» Consigne:
Restituez toutes les lignes des enregistrements ci-dessous sous forme de liste JSON de chaînes, à raison d'une chaîne par ligne, sans les lignes vides. Laissez les images de côté.

» Extrait des données:
########################################
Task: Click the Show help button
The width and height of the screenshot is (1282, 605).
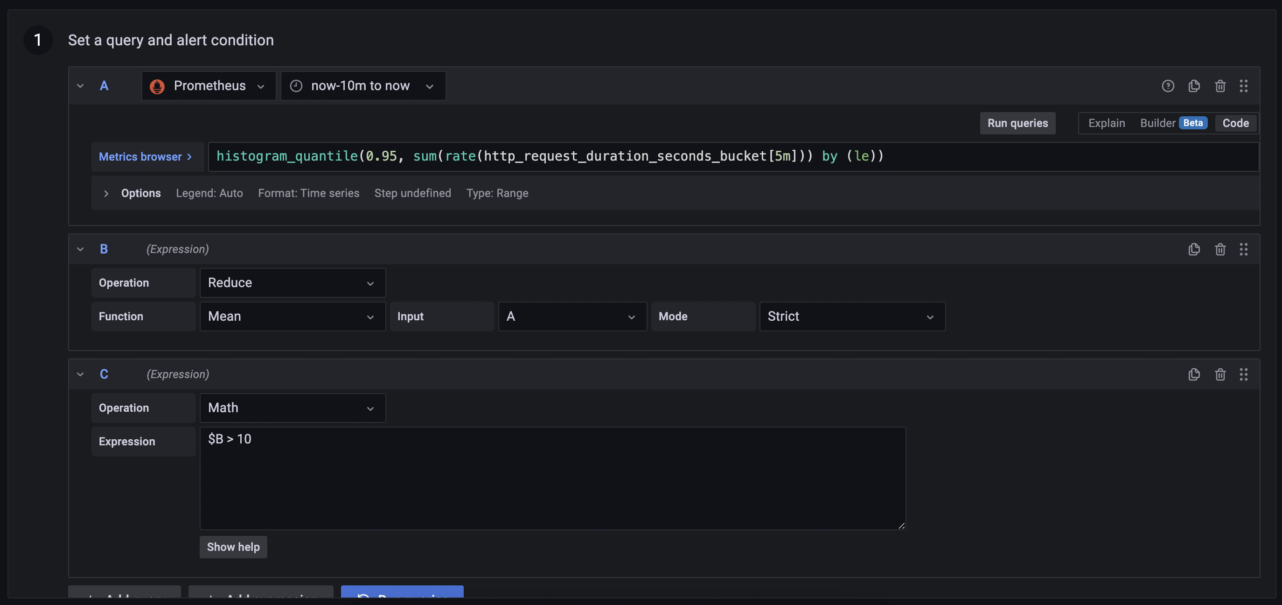Action: (233, 547)
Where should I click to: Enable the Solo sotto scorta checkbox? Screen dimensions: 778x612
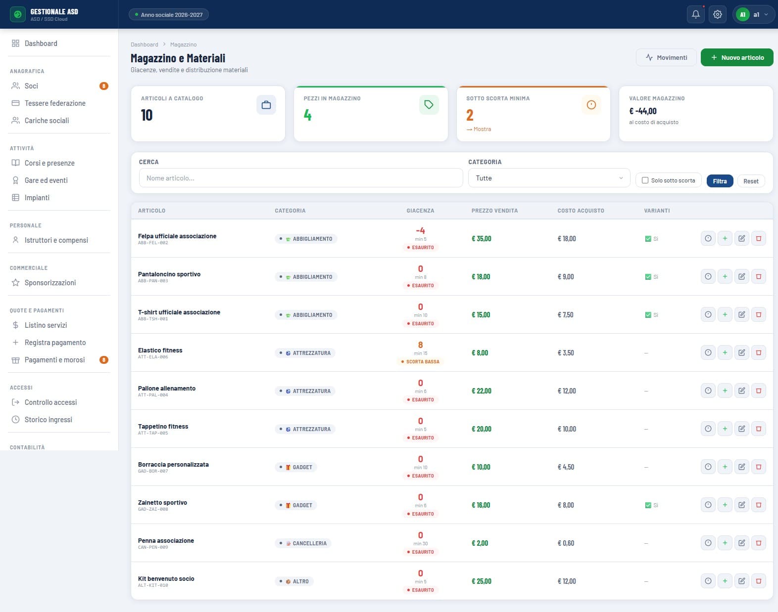tap(645, 180)
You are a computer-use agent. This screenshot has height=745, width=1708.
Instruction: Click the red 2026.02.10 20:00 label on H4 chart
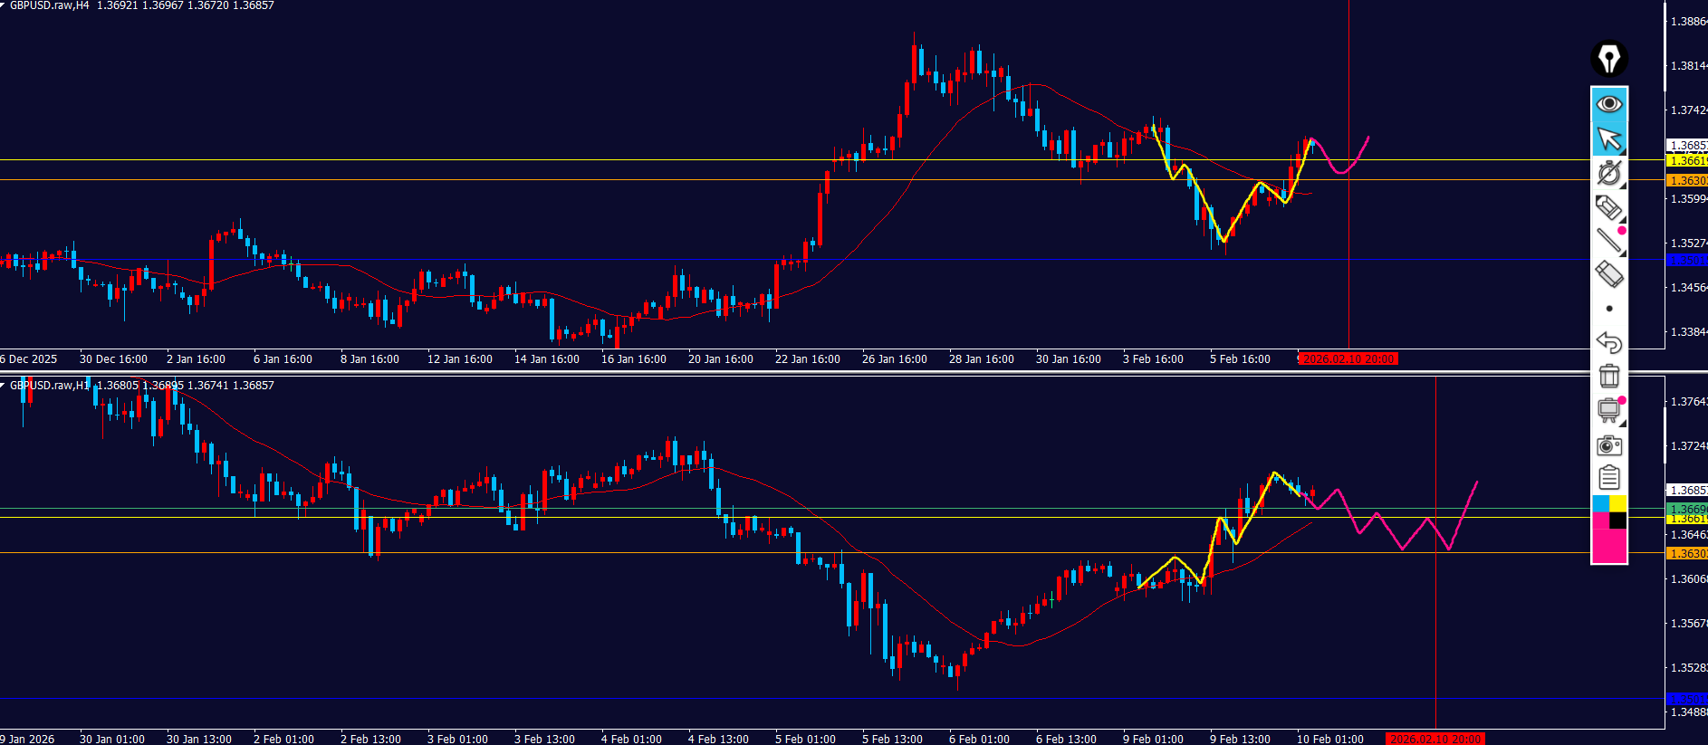click(1348, 359)
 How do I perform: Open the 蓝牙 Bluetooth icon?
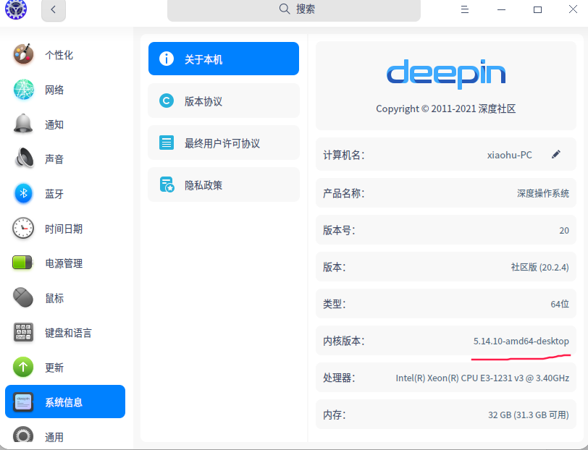tap(23, 194)
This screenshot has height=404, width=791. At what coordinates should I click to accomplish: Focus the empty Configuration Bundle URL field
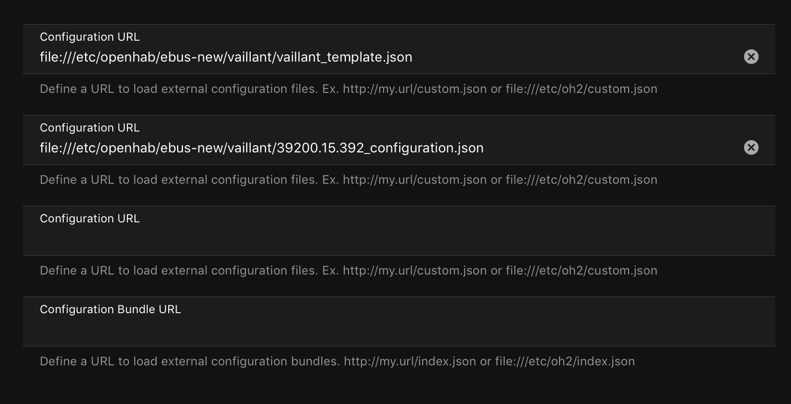pyautogui.click(x=366, y=330)
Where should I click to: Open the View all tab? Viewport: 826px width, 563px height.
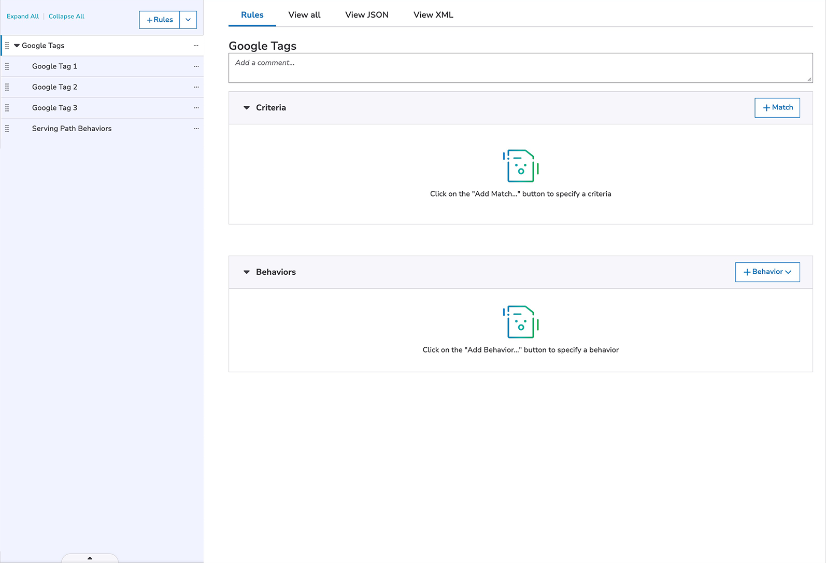(304, 15)
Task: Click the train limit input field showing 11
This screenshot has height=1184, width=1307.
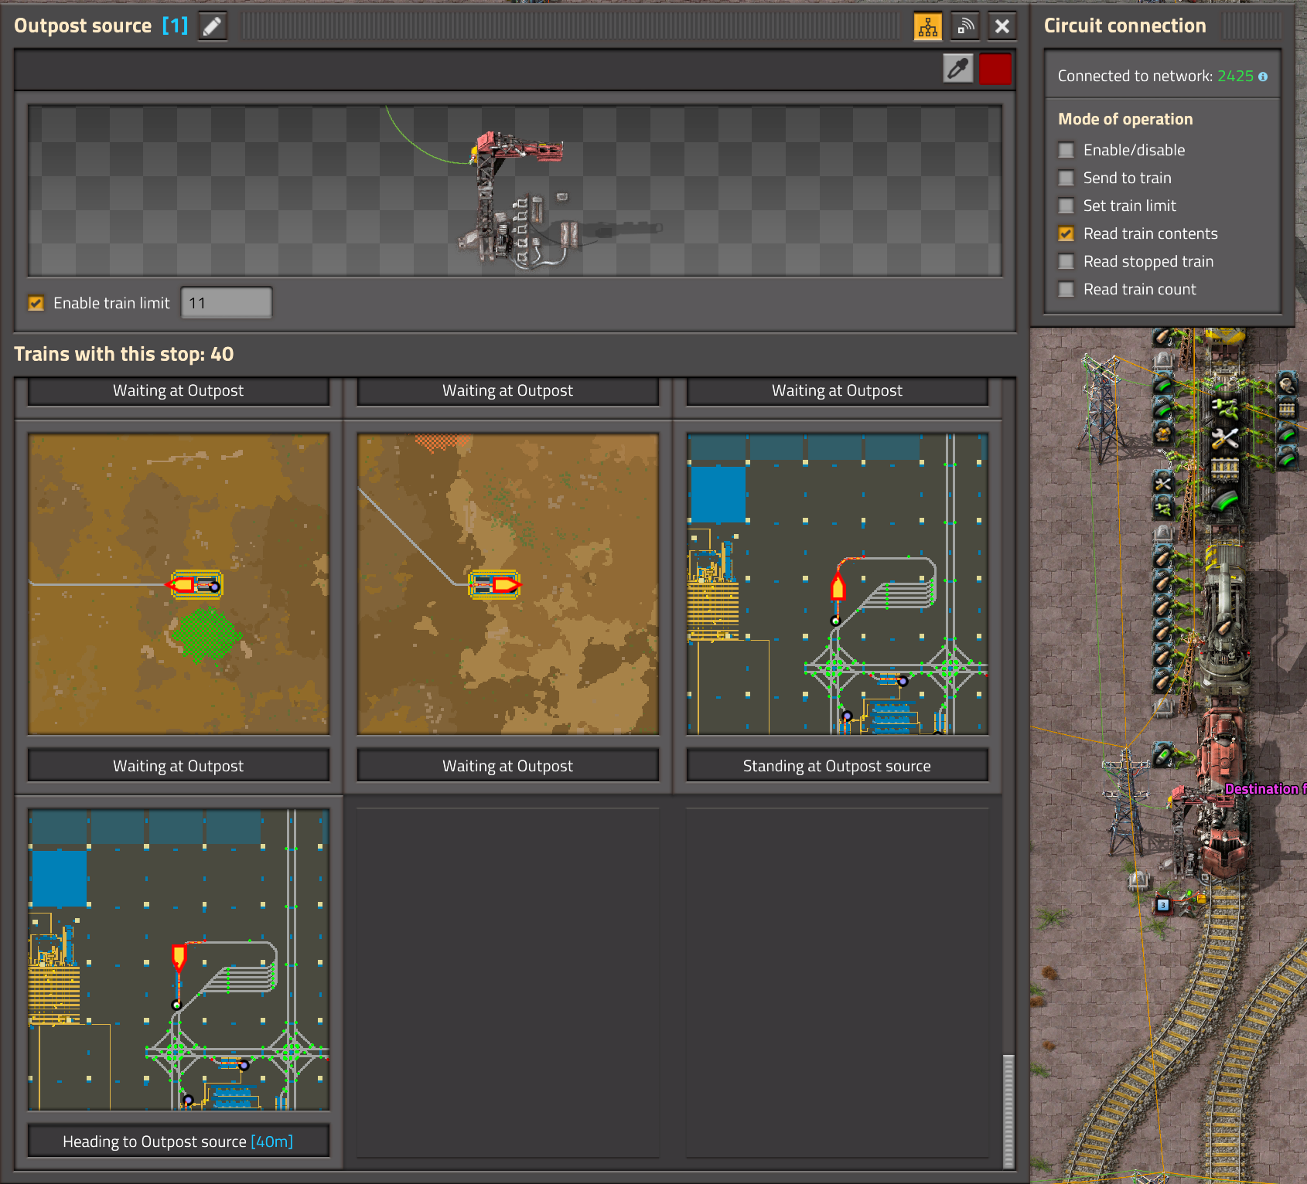Action: pyautogui.click(x=226, y=303)
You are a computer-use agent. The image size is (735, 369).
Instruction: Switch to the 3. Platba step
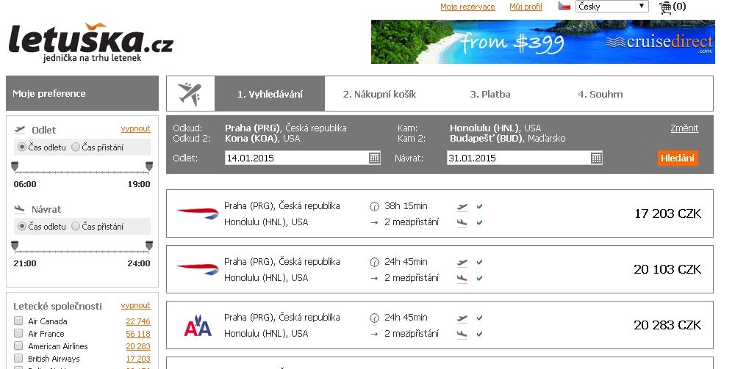(x=490, y=94)
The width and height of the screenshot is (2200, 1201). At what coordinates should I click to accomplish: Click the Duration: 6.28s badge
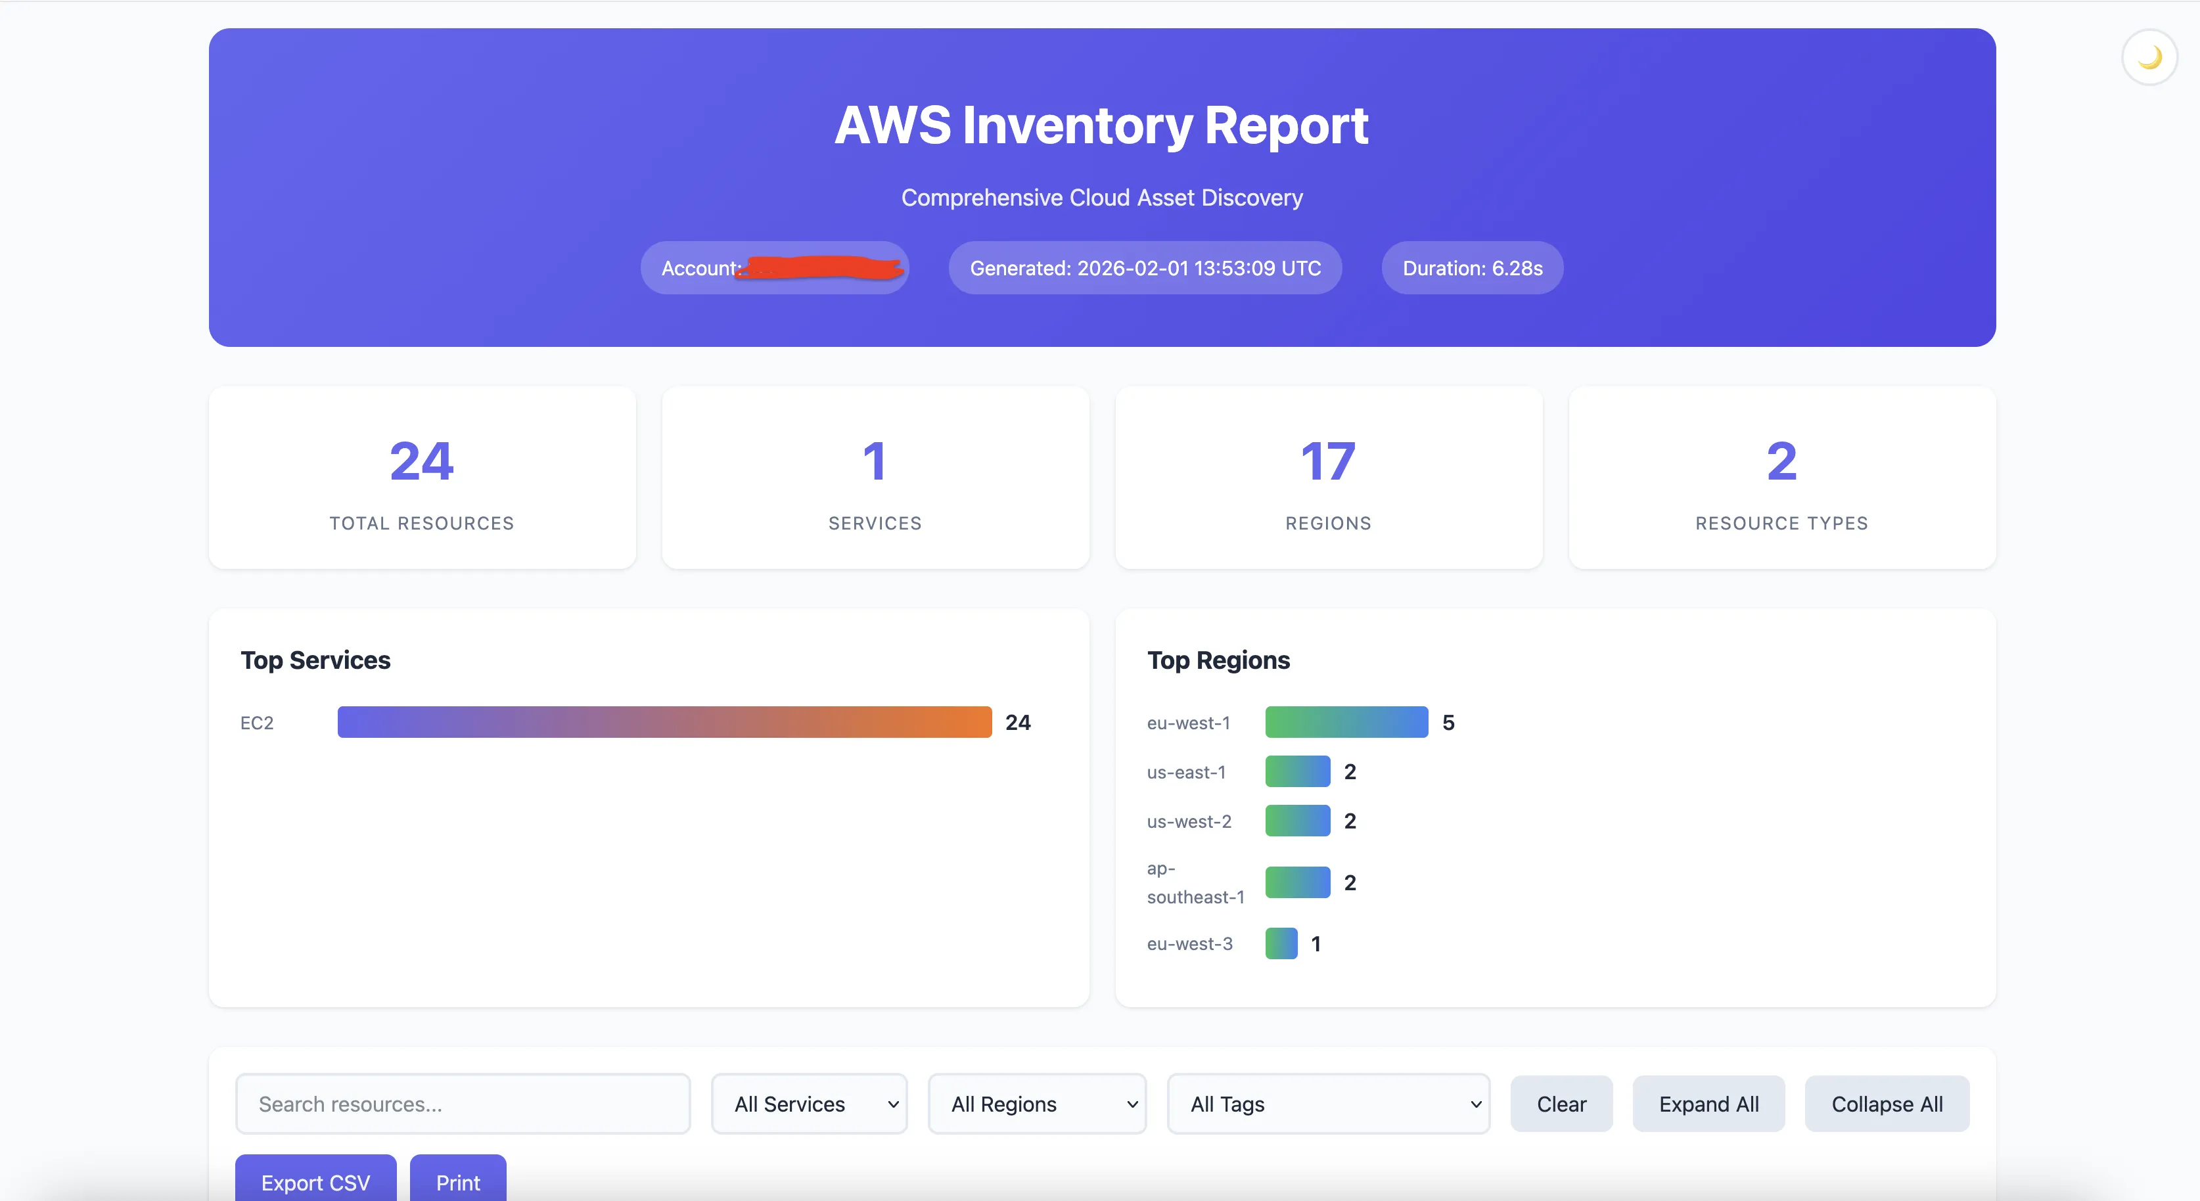pyautogui.click(x=1472, y=267)
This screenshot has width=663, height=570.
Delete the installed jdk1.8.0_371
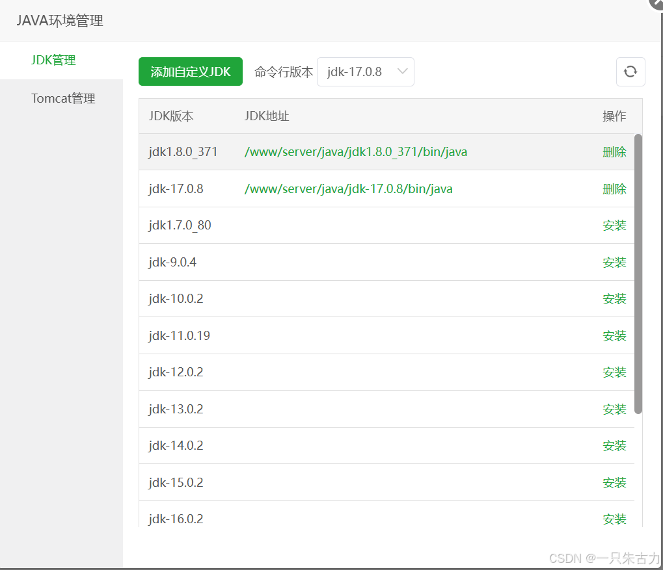pos(614,151)
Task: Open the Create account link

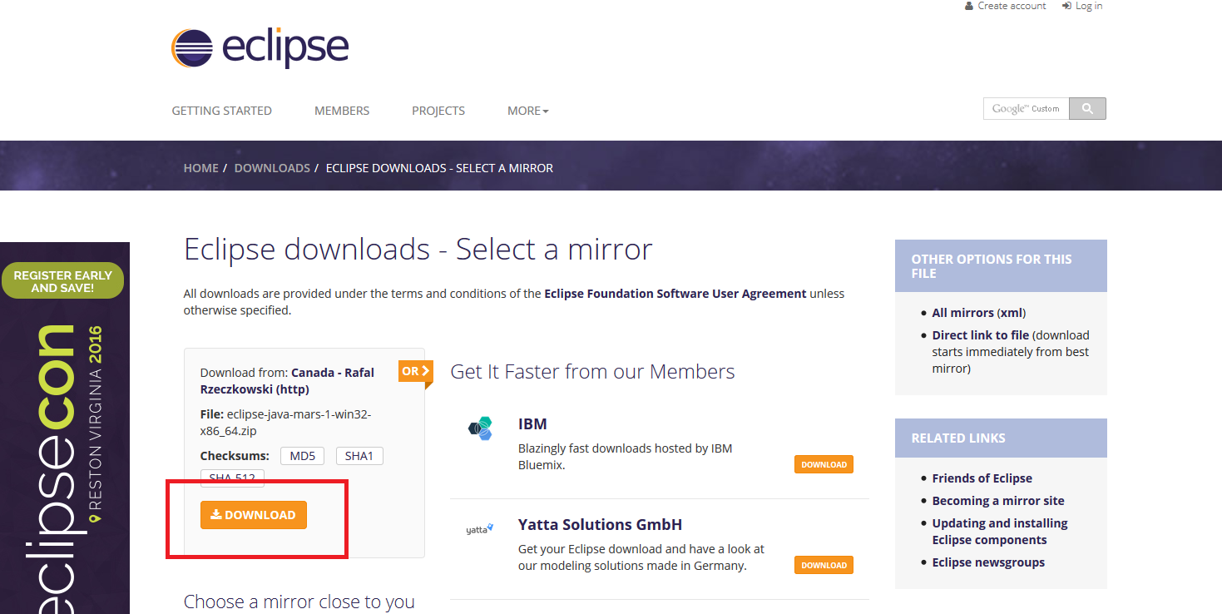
########################################
» Résultat ci-dessous:
[
  "Task: Click the Show help button",
  "The width and height of the screenshot is (1282, 605).",
  "Action: (233, 547)",
  "Where should I click to: Enable the Solo sotto scorta checkbox? Screen dimensions: 778x612",
  "tap(645, 180)",
  "You are a computer-use agent. This screenshot has height=745, width=1708.",
  "Instruction: Click the red 2026.02.10 20:00 label on H4 chart",
  "click(1348, 359)",
  " How do I perform: Open the 蓝牙 Bluetooth icon?",
  "tap(23, 194)",
  "This screenshot has height=404, width=791. At what coordinates should I click to accomplish: Focus the empty Configuration Bundle URL field",
  "pyautogui.click(x=366, y=330)",
  "Where should I click to: Open the View all tab? Viewport: 826px width, 563px height.",
  "(304, 15)",
  "Task: Click the train limit input field showing 11",
  "This screenshot has height=1184, width=1307.",
  "Action: pyautogui.click(x=226, y=303)",
  "You are a computer-use agent. The image size is (735, 369).",
  "Instruction: Switch to the 3. Platba step",
  "(x=490, y=94)",
  "The width and height of the screenshot is (2200, 1201). At what coordinates should I click to accomplish: Click the Duration: 6.28s badge",
  "pyautogui.click(x=1472, y=267)",
  "This screenshot has width=663, height=570.",
  "Delete the installed jdk1.8.0_371",
  "pos(614,151)",
  "Task: Open the Create account link"
]